■ Détails de la tâche: Poursuivez le texte sur la peinture de mœurs au XVIIIe siècle à partir de sa dernière phrase.

La sensualité, le libertinage, le théâtre deviennent peinture. Les « fêtes galantes » de Claude Gillot (1673-1722) et de Watteau* donnent le ton. Les pays du Nord, alors même que leurs traditions s’épuisent, offrent maintes références aux artistes français, comme Oudry* et Desportes*. Le souvenir des kermesses féeriques de Rubens* marquera toute la première génération française. L’exotisme, la commedia dell’arte inspirent tour à tour Jean Restout (1692-1768), Nicolas Lancret (v. 1690-1743) et Jean-Baptiste Pater (1695-1736), qui n’en sont pas moins les créateurs de scènes de mœurs « à la française ». La haute poésie intimiste de Chardin reste inégalée tant par Hubert Drouais (1699-1767) que par Nicolas Bernard Lépicié (1735-1784) ou Joseph Ducreux (1737-1802), peintres de « figures de caractère ». Les « bergeries » de Boucher*, parfois mièvres, souvent lestes, feront fureur sous Louis XV. Gabriel de Saint-Aubin (1724-1780), par la finesse de son observation et par sa verve, fait pressentir déjà Gavarni et Daumier. Enfin, tandis que le libertinage triomphe dans les tableaux de mœurs de Fragonard*, Greuze* cultive le genre moralisateur et sentimental avant de tenter, à la fin du siècle, de revenir aux préceptes du « grand style ». La peinture de mœurs est de mode dans l’Europe entière : en Italie triomphent les « capricci », peintures de fantaisie élégantes et aimables chez le Vénitien Pietro Longhi (1702-1785), plus réalistes et moins anecdotiques chez un Giacomo Ceruti (actif v. 1720-1750), d’une grande ampleur décorative chez Giandomenico Tiepolo*. Le Génois Alessandro Magnasco (1667-1749), visionnaire et caricatural, apparaît à mi-chemin de Hogarth*, génie satirique d’un non-conformisme violent, et de Goya*, dont les créations, uniques dans l’ordre de l’imaginaire, échappent au genre et préludent au romantisme.

Données issues d'une collecte:
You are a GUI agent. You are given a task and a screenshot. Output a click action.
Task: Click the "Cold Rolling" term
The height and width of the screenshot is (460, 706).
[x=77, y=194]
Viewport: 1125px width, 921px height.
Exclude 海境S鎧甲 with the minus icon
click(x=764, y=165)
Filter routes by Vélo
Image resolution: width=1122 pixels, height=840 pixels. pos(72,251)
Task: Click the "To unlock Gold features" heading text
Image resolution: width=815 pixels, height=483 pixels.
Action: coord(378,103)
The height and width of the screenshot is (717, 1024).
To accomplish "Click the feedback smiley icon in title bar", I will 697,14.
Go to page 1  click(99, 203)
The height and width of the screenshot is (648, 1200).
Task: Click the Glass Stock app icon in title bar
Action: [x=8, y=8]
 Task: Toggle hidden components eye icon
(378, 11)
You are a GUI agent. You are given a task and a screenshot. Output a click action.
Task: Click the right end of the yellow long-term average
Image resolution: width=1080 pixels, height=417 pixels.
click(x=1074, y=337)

■ Résultat obtenu:
Le xixe siècle

La réaction néo-classique de David* écarte de la scène officielle la peinture de genre, jugée mineure. Cependant, les peintres de la vie familière comme Martin Drolling (1752-1817) ou Louis Léopold Boilly (1761-1845) perpétuent la grande tradition flamande. Avec le triomphe du romantisme* reparaissent nombre de petits maîtres : Constantin Guys (1802-1892), chroniqueur de la vie parisienne, les lithographes Célestin Nanteuil (1813-1873) et Gustave Doré (1832-1883) ; Gavarni, Henri Monnier et Forain tendent davantage vers la caricature* de mœurs.